Wollen Sie wirklich? Das ist die unbequemste der drei Fragen. Echtes Wollen heißt beim Sparen nicht, den Auftrag weiterzureichen. Es heißt priorisieren, benennen, beenden und jemandem etwas wegnehmen. Kürzungsentscheidungen sind das Musterbeispiel einer Führungsaufgabe, die sich nicht delegieren lässt: Zehn Leute, neun Fallschirme, einigt euch. Wer diese Entscheidung ans Team zurückgibt, will vor allem, dass es niemandem wehtut, und bekommt am Ende die gleiche Kürzung für alle, weil das gerecht aussiehtund keine Entscheidung verlangt. Das Wollen liegt in Ihrem Mandat, niemand sonst kann es setzen.
Dürfen Sie? Für die oberste Führungskraft ist das die am leichtesten zu beantwortende Frage und zugleich die am häufigsten zur Ausrede umgebaute. Es gibt kein „die da oben“ mehr, hinter dem man sich verstecken könnte. Sie sind oben. Natürlich setzen Aufsichtsrat, Eigentümer*innen, Gremien, Mitbestimmung und Recht einen Rahmen. Innerhalb dieses Rahmens aber liegt das Dürfen bei Ihnen. Und oft ist der Satz „Das darf ich doch gar nicht“ ein verkleidetes „Das will ich lieber nicht“. Ihr Spielraum reicht weiter, als er sich anfühlt.

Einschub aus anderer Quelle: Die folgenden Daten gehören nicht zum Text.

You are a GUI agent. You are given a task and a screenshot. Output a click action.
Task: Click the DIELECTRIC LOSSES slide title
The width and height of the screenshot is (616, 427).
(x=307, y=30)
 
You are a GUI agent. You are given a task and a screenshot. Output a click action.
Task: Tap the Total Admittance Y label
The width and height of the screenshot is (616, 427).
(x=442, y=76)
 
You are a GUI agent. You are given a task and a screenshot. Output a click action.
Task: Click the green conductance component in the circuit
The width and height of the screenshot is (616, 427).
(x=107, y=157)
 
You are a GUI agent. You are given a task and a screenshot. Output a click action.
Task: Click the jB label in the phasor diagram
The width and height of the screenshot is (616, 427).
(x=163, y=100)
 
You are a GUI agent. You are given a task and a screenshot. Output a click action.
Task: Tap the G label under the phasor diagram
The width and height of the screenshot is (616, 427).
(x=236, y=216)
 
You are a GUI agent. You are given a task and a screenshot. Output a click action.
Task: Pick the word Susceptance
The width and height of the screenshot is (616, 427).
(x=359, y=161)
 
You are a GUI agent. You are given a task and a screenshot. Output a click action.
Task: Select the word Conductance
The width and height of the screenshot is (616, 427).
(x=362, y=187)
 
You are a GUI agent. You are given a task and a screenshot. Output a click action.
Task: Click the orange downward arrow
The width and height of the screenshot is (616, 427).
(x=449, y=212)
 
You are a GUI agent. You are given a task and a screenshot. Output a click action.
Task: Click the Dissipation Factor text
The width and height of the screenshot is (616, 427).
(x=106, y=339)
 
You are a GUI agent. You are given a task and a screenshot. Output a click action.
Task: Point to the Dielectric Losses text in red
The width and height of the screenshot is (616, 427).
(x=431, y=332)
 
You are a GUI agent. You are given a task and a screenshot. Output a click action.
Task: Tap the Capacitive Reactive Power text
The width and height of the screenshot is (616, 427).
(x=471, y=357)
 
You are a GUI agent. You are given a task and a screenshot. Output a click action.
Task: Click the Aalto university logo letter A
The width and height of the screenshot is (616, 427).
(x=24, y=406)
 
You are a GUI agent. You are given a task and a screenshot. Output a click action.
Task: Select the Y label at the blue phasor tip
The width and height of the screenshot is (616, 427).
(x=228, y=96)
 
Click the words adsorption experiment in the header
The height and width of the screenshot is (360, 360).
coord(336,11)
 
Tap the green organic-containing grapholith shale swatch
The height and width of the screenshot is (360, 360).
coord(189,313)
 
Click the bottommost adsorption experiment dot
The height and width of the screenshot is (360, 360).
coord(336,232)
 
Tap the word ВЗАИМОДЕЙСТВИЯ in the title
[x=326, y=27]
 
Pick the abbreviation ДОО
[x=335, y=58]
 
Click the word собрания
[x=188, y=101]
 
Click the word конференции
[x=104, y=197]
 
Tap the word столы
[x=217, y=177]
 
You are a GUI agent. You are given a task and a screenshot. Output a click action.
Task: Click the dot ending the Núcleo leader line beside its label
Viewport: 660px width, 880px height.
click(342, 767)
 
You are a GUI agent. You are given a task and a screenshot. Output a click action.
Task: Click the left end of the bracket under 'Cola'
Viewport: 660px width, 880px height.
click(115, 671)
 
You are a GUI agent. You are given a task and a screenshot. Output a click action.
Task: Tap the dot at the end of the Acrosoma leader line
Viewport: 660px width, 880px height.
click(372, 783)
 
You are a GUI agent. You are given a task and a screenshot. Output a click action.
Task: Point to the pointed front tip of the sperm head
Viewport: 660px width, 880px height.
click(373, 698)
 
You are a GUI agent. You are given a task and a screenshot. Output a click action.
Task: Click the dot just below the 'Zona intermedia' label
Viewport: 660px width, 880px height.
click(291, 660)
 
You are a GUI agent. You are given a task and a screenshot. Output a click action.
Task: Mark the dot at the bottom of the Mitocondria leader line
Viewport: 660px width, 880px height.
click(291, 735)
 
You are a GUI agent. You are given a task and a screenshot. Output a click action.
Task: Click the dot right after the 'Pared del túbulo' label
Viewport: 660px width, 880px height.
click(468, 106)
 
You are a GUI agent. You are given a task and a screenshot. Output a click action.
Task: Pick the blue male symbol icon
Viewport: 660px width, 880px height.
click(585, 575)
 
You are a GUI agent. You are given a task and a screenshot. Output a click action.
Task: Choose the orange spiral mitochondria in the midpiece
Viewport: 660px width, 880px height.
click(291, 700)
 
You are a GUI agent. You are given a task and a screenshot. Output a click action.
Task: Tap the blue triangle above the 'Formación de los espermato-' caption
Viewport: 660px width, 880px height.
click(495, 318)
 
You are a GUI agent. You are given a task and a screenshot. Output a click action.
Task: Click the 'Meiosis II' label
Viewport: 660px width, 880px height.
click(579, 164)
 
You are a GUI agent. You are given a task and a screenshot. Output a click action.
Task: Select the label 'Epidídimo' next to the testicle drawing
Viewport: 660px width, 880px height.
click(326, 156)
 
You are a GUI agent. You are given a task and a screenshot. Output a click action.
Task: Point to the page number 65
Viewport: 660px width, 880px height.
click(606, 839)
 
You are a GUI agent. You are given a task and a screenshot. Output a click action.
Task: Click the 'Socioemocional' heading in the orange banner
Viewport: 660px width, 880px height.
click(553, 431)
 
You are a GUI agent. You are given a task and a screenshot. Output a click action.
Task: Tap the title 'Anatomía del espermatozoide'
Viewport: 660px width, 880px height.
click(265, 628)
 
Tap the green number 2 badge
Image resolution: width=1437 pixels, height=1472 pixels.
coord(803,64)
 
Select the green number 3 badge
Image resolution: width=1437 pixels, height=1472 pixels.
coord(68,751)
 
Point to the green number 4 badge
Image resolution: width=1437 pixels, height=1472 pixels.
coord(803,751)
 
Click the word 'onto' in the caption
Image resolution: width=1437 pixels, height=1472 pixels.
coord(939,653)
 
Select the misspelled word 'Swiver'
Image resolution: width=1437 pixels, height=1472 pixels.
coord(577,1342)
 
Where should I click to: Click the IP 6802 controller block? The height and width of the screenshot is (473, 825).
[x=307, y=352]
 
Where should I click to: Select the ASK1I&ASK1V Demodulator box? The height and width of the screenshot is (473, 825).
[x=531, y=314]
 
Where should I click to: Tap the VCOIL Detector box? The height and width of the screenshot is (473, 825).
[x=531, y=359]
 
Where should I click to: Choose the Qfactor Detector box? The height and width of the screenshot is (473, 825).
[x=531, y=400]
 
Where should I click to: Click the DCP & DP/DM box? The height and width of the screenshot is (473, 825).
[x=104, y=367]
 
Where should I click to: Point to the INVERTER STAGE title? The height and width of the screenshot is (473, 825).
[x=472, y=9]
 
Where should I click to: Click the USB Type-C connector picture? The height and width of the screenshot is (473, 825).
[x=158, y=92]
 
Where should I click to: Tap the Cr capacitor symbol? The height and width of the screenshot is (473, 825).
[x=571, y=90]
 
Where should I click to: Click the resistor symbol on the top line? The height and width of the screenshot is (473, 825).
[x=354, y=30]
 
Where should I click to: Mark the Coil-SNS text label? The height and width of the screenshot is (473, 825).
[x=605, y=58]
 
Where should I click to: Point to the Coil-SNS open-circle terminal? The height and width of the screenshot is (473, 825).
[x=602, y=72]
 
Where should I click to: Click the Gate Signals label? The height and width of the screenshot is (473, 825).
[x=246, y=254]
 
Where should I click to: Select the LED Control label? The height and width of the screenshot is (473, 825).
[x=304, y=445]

Können Sie? Hier wird es konkret. Wollen und Dürfen zeigen sich nicht nur in persönlicher Entschlossenheit, sondern darin, Mandate zu klären, Konflikte bearbeitbar zu machen und Entscheidungsbedingungen zu gestalten. Der Organisation Fokus zu ermöglichen, also die Prämissen so zu setzen, dass Priorisieren wahrscheinlich wird, ist ein Handwerk. Kein Charakterzug, sondern eine Fähigkeit, die sich pflegen lässt. Sie hat drei Seiten, und es sind genau die drei Dinge, die eine Organisation sich von ihren Gestalter*innen wünscht.
Der soziologische Blick: bei Problemen nicht fragen „Wer war schuld?“, sondern „Was hat das wahrscheinlich gemacht?“, und an Bedingungen arbeiten statt an Appellen. Die Routinen des Hinsehens und Benennens: ein fester, unverhandelbarer Termin, um aus dem Tagesgeschäft herauszutreten und auf die ganze Organisation zu schauen. Auch und gerade dann, wenn es brennt. Und dort aussprechen, was wirklich ist, auch das Unbequeme. Das setzt die Energie frei, die Veränderung braucht. Und schließlich die gepflegte Entscheidungsfähigkeit: unter Unsicherheit entscheiden, vorläufig, priorisierend, korrigierbar, statt auf eine Sicherheit zu warten, die nicht kommt. Eine Paradoxie lässt sich nicht auflösen; man entscheidet sie vorläufig und prüft später nach.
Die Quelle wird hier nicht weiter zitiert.